Thank you. Our next question will come from Michael Cyprys with Morgan Stanley. Please go ahead.

Michael Cyprys

Analyst

Good morning. Thanks for squeezing me in here. Maybe just circling back to some of the commentary you had alluded to earlier in your prepared remarks around hearing about clients evaluating geographic diversification. I was just hoping, if you could elaborate a bit on that just given policy changes here in The U.S. and around the world. Just curious how you're thinking about positioning for that, given you guys run more of a global fund structure. What's the opportunity set as you think about it from a product standpoint for maybe more regional specific or country specific funds? And then maybe you could just remind us on your exposure to China from an investment portfolio and LP capital base? Thank you.

Jon Winkelried

Analyst

Yes, sure, Mike. Look, I think in the dialogue that we're having, I think, I mentioned in my open right in my opening comments that one of the things that we have all doubled down on here is making sure that, we are connected to our clients and talking to our clients, because there's just a lot of uncertainty in the world right now, and there's certainly a lot of uncertainty around U.S. policy. And there have been things that have happened that I think have been maybe a surprise with respect to market relationships in terms of how equity markets, bond markets, currency markets have moved. So I think it's not surprising to see large sophisticated institutional clients take a step back and think about, okay, where am I deploying capital? Where are my exposures? And obviously because of The U.S. market being what it is, most big large institutional clients are heavily exposed to The U.S. So in thinking about what's going on here, I think there's a lot of different reactions, to be honest with you. I mean, I think, last two days, a group of us were out at Milken meeting with clients there. We've been traveling around the world. I met with the CEO of a couple of our largest, longest-standing clients over the last couple of weeks and talking about things like their dollar-denominated exposure, should they be thinking about how that exposure looks, hedging that exposure, et cetera. But the conversation quickly turns to where the opportunities are, quickly turns to the opportunities and whether or not there are ways of doing some more interesting things in other markets. And so, just as an example, I think we had one client talk to us about whether or not, are there ways to partner,…

Operator

Operator

Thank you.

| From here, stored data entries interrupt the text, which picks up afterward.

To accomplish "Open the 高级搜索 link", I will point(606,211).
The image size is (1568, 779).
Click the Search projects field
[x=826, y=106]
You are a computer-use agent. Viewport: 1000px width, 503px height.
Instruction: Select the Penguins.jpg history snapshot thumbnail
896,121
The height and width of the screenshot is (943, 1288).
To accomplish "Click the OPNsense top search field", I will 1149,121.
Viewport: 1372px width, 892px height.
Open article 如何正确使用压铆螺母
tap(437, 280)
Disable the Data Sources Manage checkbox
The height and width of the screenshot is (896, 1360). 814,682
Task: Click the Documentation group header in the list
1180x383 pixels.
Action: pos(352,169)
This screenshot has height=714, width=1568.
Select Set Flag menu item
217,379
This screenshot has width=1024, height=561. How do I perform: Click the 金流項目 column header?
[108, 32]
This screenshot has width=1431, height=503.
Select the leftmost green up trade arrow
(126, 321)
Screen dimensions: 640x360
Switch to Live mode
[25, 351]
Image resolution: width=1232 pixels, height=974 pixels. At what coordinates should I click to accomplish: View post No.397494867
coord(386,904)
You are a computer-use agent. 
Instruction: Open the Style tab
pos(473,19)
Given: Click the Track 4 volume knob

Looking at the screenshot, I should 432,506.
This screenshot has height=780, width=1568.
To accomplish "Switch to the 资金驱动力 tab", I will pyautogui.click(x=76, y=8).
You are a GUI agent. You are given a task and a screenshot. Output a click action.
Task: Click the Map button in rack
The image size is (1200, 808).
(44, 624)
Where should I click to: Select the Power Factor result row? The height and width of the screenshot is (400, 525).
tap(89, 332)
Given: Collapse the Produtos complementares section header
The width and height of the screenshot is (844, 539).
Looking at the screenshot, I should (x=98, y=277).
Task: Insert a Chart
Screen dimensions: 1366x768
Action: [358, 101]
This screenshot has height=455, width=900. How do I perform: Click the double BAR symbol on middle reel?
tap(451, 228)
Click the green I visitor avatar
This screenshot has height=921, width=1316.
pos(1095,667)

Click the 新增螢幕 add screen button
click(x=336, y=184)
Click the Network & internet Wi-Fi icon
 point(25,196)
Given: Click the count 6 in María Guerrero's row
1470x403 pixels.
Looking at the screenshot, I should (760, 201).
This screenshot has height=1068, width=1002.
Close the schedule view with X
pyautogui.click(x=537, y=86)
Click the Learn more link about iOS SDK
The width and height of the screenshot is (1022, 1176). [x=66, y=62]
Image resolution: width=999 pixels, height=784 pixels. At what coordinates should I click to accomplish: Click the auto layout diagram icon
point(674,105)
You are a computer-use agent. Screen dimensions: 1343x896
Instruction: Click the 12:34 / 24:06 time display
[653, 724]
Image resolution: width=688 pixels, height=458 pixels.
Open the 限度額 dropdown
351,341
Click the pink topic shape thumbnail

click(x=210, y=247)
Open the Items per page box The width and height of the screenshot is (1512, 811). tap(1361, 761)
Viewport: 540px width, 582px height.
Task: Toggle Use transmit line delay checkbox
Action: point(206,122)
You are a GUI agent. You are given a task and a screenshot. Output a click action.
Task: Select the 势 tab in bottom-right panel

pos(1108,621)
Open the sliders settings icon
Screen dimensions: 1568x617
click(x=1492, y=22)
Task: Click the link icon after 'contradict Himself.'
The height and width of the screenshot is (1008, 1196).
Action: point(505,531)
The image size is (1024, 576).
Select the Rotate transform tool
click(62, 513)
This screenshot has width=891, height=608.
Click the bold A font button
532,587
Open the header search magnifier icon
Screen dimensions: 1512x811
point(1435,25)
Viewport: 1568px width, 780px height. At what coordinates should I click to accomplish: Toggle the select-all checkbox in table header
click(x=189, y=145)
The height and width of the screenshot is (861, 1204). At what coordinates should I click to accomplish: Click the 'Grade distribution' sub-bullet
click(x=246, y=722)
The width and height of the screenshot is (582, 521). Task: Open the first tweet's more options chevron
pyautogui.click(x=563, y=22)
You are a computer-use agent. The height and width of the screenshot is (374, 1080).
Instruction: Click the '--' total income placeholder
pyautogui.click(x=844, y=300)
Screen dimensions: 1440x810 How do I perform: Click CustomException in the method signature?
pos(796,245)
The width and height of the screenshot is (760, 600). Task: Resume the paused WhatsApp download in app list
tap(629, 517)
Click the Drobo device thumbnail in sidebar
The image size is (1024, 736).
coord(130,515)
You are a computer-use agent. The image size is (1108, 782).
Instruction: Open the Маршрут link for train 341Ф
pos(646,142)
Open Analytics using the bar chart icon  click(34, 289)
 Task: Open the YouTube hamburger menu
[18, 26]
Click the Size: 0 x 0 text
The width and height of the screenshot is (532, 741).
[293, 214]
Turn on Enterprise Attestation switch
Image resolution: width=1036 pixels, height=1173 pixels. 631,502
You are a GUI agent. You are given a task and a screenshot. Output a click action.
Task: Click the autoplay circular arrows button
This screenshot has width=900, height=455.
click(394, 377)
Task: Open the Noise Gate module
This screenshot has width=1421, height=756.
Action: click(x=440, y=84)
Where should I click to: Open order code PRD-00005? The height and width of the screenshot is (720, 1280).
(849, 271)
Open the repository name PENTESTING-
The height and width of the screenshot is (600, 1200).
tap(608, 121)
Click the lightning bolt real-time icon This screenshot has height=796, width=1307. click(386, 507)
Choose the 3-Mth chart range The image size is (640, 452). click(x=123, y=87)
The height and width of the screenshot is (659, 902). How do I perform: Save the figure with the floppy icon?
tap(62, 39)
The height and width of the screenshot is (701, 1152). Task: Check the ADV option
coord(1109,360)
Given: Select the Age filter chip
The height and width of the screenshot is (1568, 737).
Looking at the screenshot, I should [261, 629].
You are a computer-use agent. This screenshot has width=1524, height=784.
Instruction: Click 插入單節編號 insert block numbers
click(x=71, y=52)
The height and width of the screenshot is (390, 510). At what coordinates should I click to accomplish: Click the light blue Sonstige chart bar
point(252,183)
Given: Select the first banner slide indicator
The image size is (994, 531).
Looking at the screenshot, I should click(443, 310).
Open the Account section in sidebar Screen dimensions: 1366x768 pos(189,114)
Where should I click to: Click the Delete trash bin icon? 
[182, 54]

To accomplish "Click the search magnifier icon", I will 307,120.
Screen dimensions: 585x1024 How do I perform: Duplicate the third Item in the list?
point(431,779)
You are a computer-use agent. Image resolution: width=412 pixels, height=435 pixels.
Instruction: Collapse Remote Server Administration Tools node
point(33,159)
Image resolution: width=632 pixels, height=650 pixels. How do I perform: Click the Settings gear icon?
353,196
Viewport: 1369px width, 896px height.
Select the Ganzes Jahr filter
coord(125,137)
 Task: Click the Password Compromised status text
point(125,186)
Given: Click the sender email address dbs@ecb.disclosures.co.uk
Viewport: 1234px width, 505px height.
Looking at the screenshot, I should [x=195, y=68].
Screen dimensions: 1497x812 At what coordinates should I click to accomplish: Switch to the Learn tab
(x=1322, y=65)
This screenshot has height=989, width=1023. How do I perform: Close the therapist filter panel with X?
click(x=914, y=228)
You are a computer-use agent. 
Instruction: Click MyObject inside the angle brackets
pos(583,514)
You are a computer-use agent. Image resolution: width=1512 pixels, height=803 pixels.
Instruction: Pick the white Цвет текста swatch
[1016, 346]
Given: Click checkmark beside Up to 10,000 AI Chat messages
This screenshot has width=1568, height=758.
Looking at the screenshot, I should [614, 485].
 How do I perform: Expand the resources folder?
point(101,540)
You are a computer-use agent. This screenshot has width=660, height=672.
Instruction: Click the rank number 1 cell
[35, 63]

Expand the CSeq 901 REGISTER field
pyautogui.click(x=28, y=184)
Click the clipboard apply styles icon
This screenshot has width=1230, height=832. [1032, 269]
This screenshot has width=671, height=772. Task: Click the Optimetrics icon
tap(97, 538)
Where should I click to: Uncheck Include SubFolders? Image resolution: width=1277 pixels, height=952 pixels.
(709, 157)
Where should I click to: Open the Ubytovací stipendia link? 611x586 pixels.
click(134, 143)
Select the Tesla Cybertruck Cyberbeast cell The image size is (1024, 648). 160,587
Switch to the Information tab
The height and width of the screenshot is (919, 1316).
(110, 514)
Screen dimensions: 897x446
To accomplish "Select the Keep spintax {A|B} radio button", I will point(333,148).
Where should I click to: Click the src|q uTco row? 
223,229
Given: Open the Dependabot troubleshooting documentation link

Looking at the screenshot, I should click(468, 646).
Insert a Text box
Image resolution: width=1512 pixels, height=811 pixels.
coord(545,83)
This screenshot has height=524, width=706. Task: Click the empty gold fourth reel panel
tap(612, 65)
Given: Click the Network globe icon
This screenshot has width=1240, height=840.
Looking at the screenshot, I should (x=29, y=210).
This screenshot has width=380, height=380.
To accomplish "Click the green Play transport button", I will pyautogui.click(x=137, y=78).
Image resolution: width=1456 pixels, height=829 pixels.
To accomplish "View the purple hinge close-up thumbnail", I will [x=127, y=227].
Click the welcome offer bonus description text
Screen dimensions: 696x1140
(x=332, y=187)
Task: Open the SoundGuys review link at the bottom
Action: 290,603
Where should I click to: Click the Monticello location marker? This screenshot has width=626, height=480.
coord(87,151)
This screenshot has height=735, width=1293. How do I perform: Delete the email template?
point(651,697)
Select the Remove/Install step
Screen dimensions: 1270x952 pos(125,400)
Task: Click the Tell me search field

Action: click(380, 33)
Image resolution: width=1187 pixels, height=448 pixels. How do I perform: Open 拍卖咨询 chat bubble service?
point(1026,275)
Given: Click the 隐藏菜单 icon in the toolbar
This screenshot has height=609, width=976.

And we'll take our last question from Mike Brown with Wells Fargo Securities. Please go ahead.

Mike Brown

Analyst

Great. Thanks for squeezing me in. So I just wanted to ask on the FRE margin. So if some of the fundraising, the elongation there causes some of your fundraising to slip quarter, does lower catch-up fees kind of impact your FRE margin in 4Q? And then, is it fair to assume that Peppertree is accretive to your margins, and is that included in your 4Q FRE margin comment?

Jack Weingart

Analyst

Hi, Mike. It's Jack. Obviously, to the extent we do see material slippage of fundraising that would flow through to margin. I would tell you that's already built into our model, those assumptions. So it would take further slippage than what we're already forecasting from just basic elongation of campaigns. On Peppertree, we don't have that built into our models at this point, and that as I mentioned in my comments, it is accretive, but it's not very large compared to our base. So we're not assuming significant accretion from Peppertree, behind my comment that we still expect to be in the mid-40s by year end.

Operator

Operator

Thank you. This concludes the Q&A portion of today's call. I would now like to turn the call back over to Gary Stein for closing remarks.

Gary Stein

Analyst

Great. Thanks, operator, and thanks everyone for joining us today. If you have any additional questions, please feel free to follow-up with the IR team directly.

Operator

Operator

This concludes today's TPG's first quarter 2025 earnings call and webcast. You may disconnect your line at this time, and have a wonderful day.